A Creative Life

Queen of Tarts

Preheat oven to Gas Mark 4/5

Pate Sucree (Sweet Shortcrust Pastry)

3 1/2 ozs Soft Butter

2 1.2 ozs Sugar

3 Egg Yolks

7oz Plain Flour

We made this the original way by placing the flour onto a clean worktop and then making a space in the middle so you have a circle of flour.   Place in the middle the soft butter and sugar. Then using your hands cream the two together.   Add the egg yolks one at a time and cream together.  Sounds weird but this makes the best pastry.  When you have your sugar, butter and egg yolk mix gradually bring in the flour a bit at a time until you have a pliable dough and all the flour is used up.  Roll into a ball and cover in cling film.
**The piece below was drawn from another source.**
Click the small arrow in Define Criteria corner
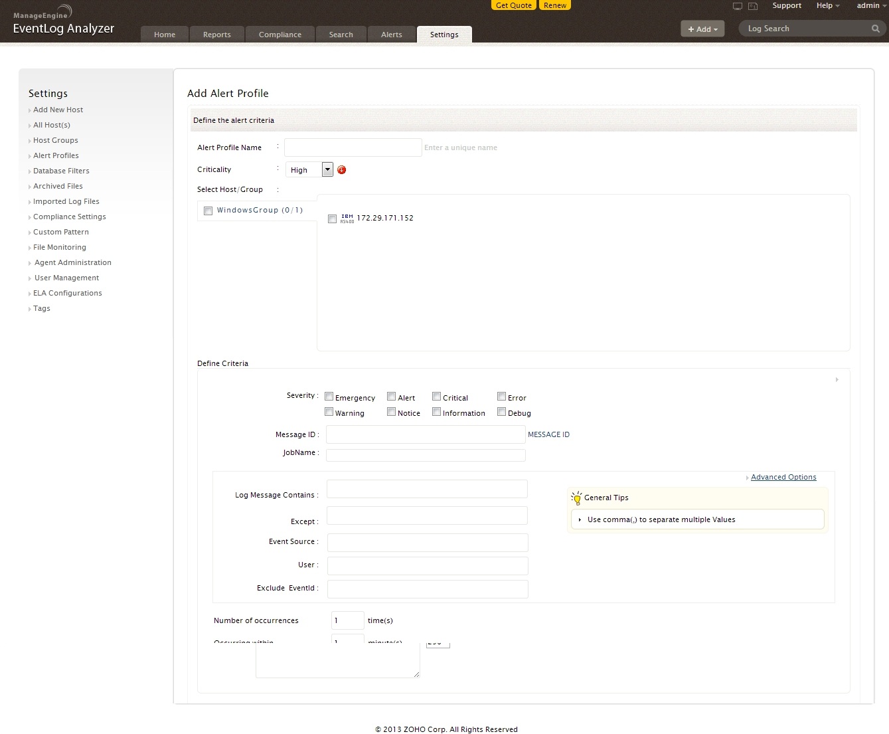 click(837, 380)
Stand to one side.

Cake Mix Top

4oz Soft Butter

4Oz Caster Sugar

2 eggs

4 oz Self Raising Flour

teaspoon vanilla essence

Into a bowl place the butter and sugar then cream.  Add the eggs one at a time with a little flour and beat well.  Stir in the left over flour.   Add vanilla essence and stir in.   Place to one side.

Get a muffin tin that will do 12.

Roll out your pate sucree and using a large cutter, cut twelve circles and place into the greased muffin tin.  They do not need to be perfect.
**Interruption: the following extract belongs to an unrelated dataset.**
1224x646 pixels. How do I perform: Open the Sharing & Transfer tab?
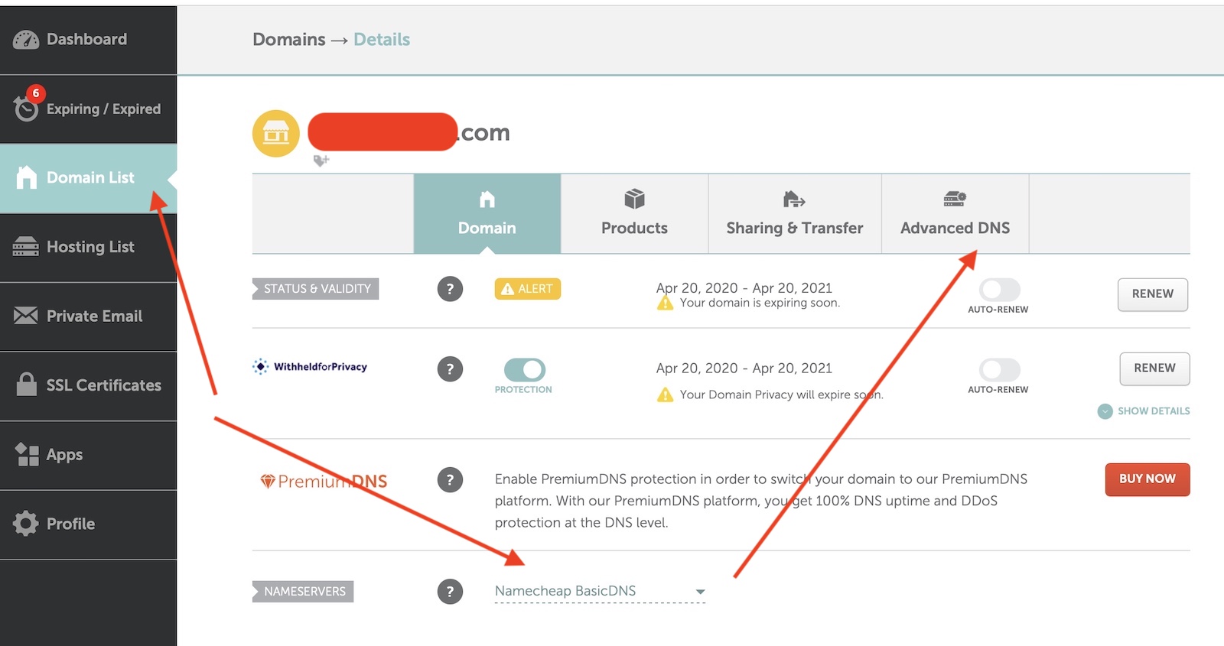pos(794,214)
Into each pastry case place a teaspoon of Bramble Jelly (you can use jam of your taste instead).

On top of the jam spoon some of the cake mixture.

Cook for about 20/25 minutes until the tops are risen and golden brown.

Take out and place onto a cooling rack to cool or you can eat when warm with Cream or Ice Cream.

Once cold sprinkle with a little icing sugar.

Enjoy x x

These were actually made by my 9 year old grandson and did not stay in the cooling rack for long.  I have already been told that he would like to make them again when he comes to stay.